WHAT THE TASK ASKS:
Output, verbatim and without pictures, the lines from the first line of the listing through the line containing "The height and".

GIVEN ENTRIES:
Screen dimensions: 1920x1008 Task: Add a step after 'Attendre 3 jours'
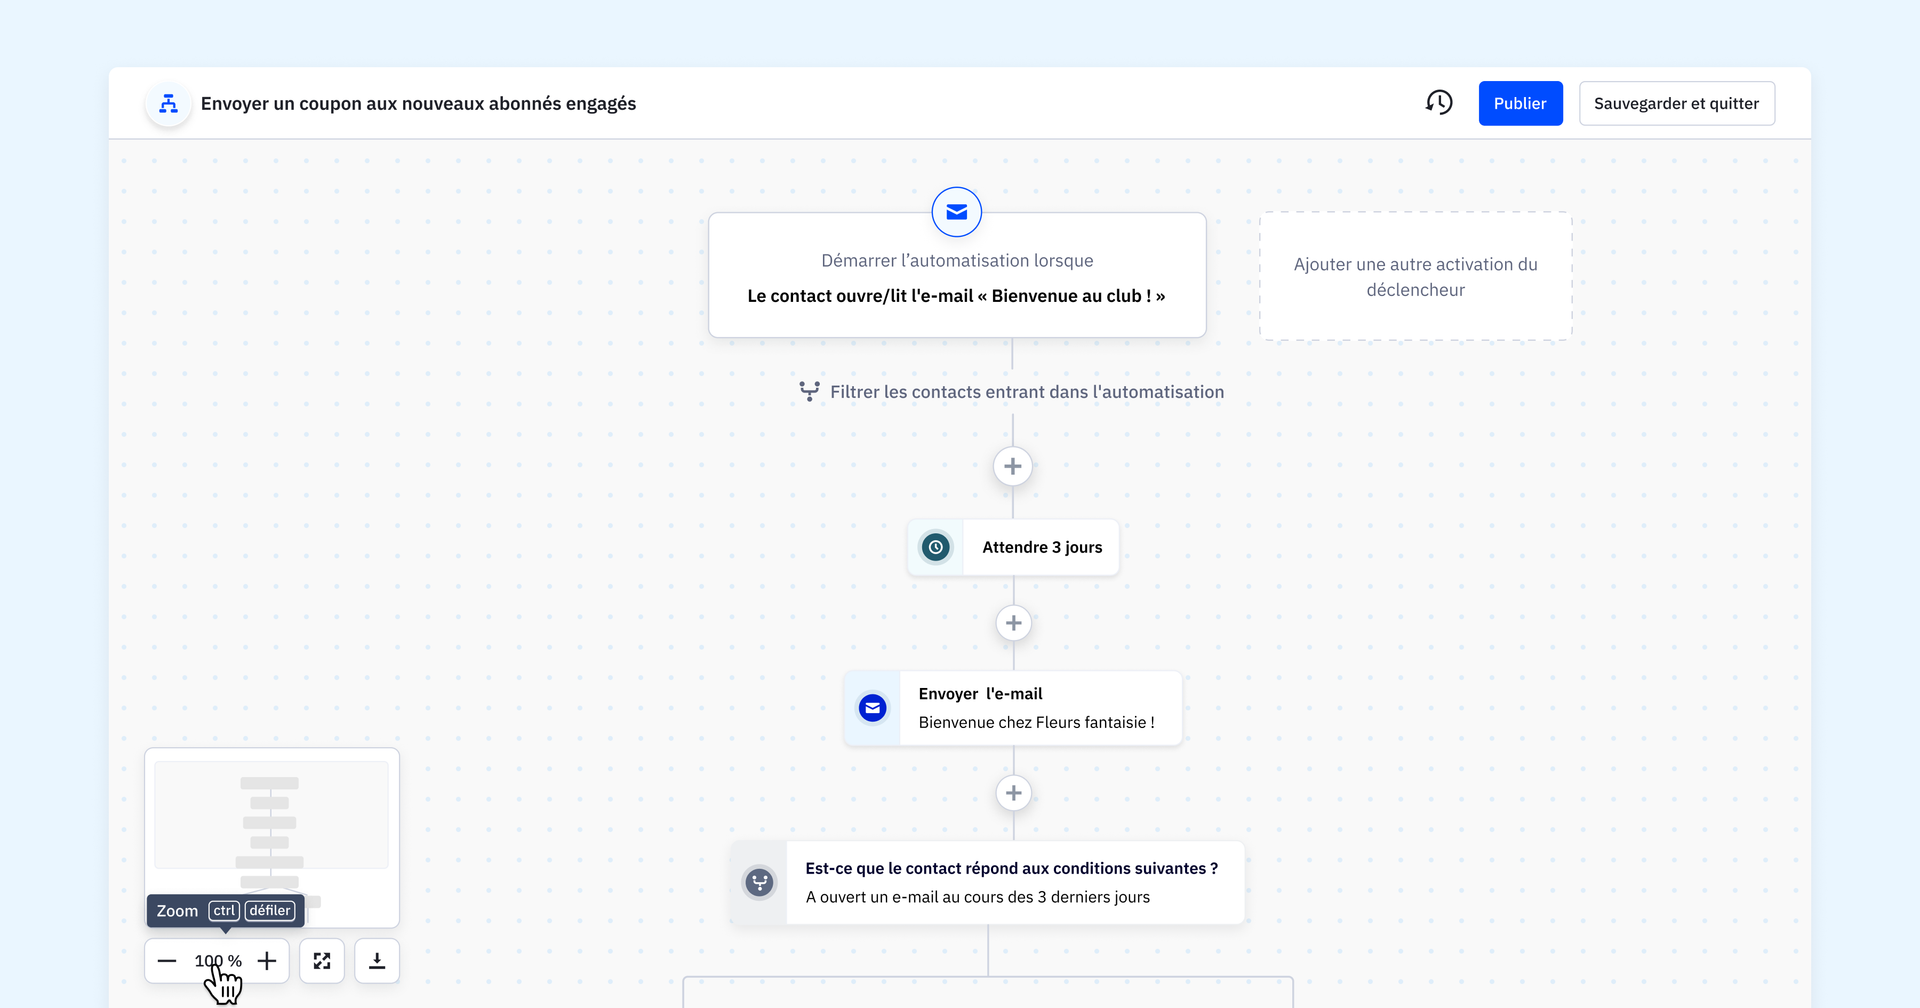[1013, 623]
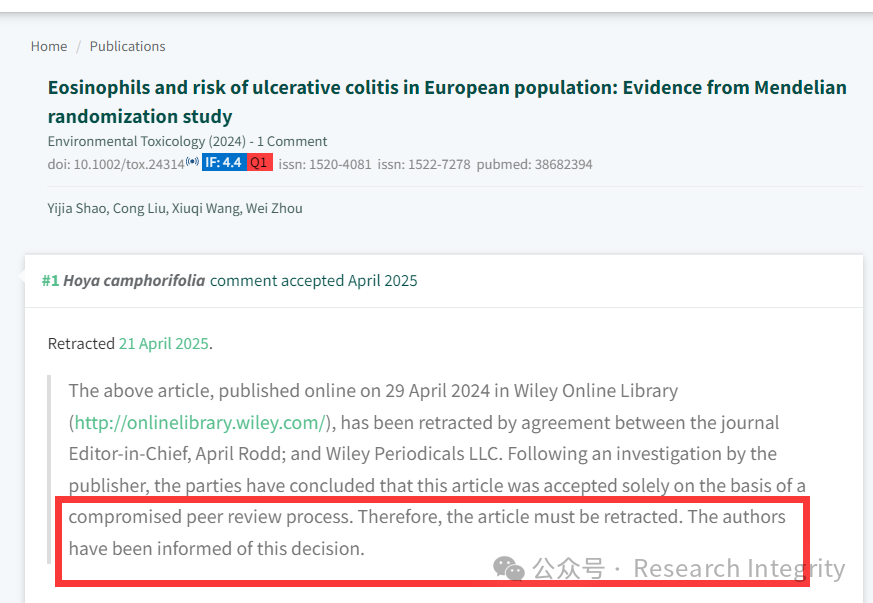The width and height of the screenshot is (873, 603).
Task: Open the issn 1522-7278 link
Action: pos(424,164)
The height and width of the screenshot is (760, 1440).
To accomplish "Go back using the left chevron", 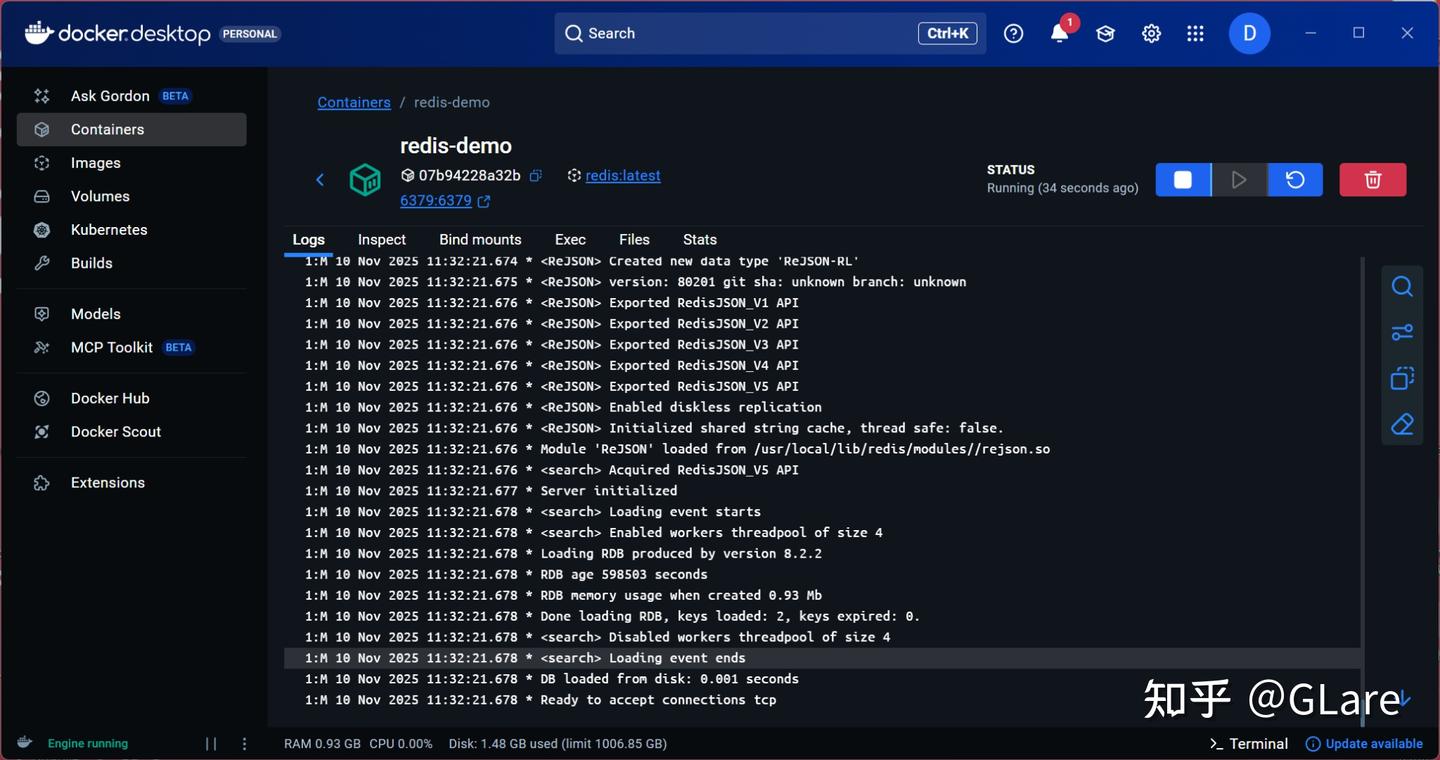I will (320, 180).
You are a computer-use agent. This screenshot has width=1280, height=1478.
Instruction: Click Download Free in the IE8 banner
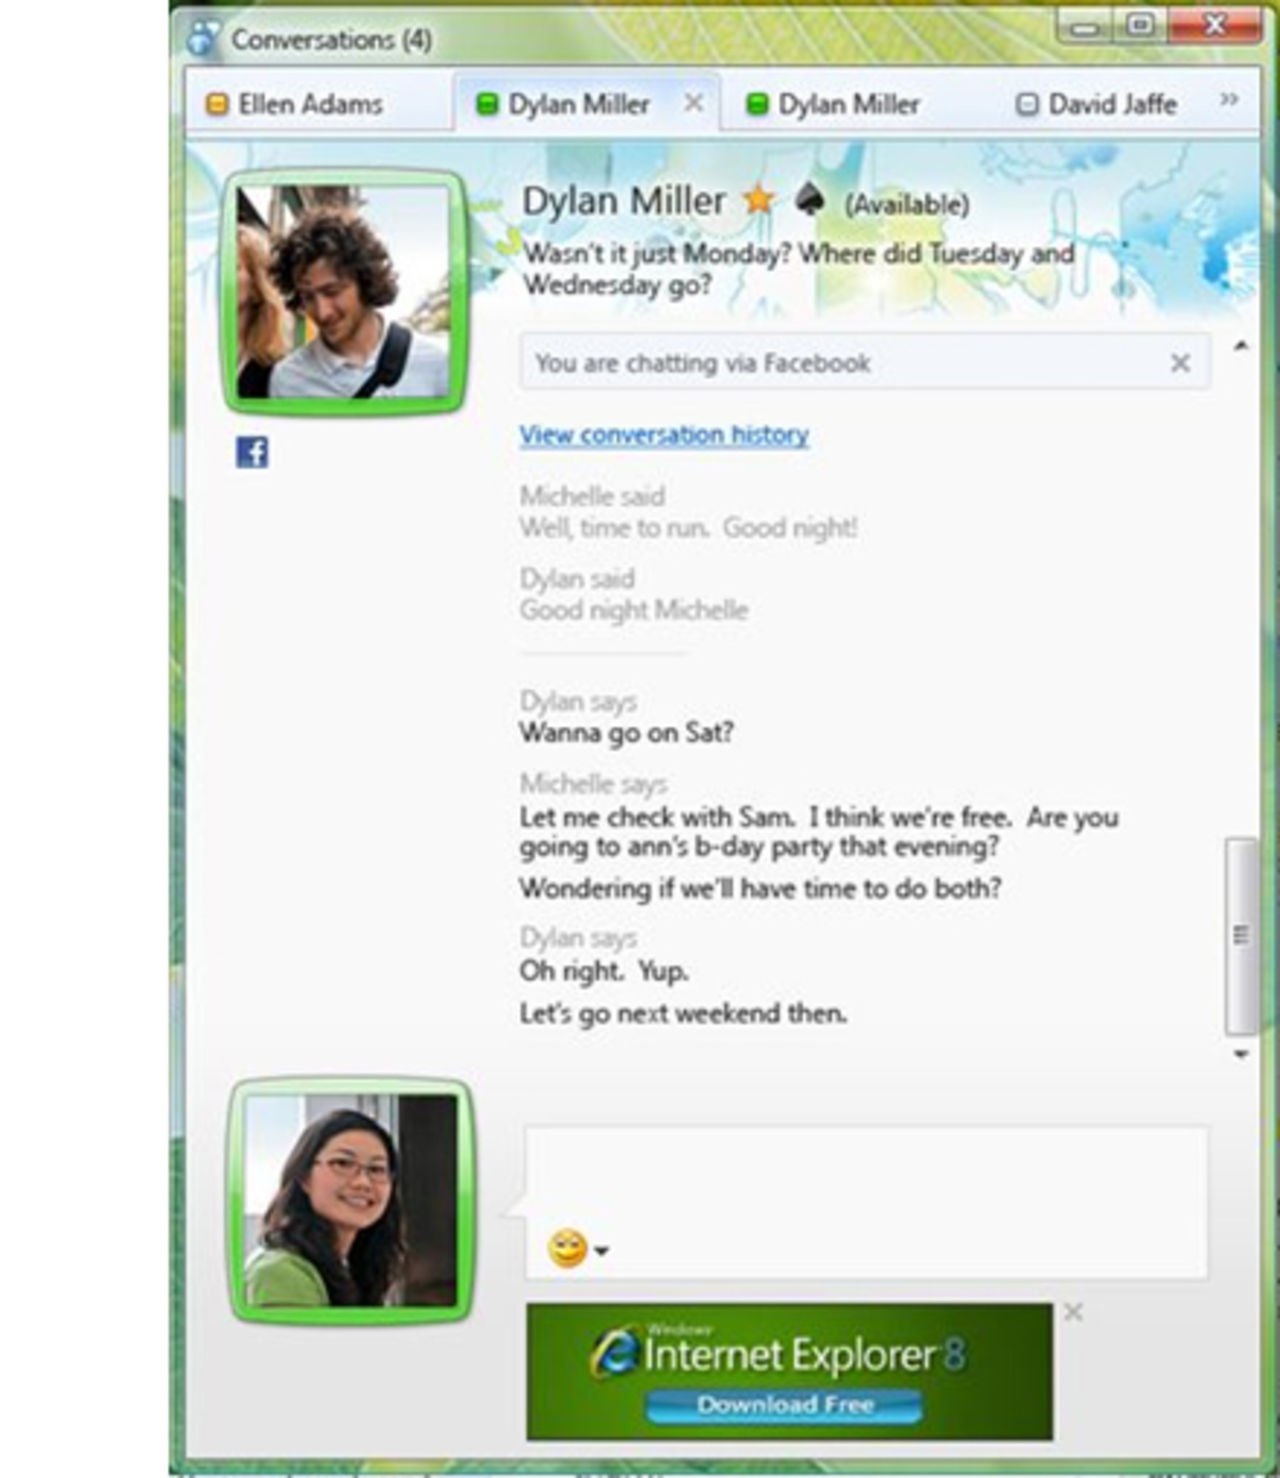coord(786,1404)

RESPONSE FOR THIS EXERCISE:
Screen dimensions: 1920x1008 Task: Add a step after 'Attendre 3 jours'
[1013, 623]
The width and height of the screenshot is (873, 603).
Task: Open the issn 1522-7278 link
Action: pos(424,164)
The height and width of the screenshot is (760, 1440).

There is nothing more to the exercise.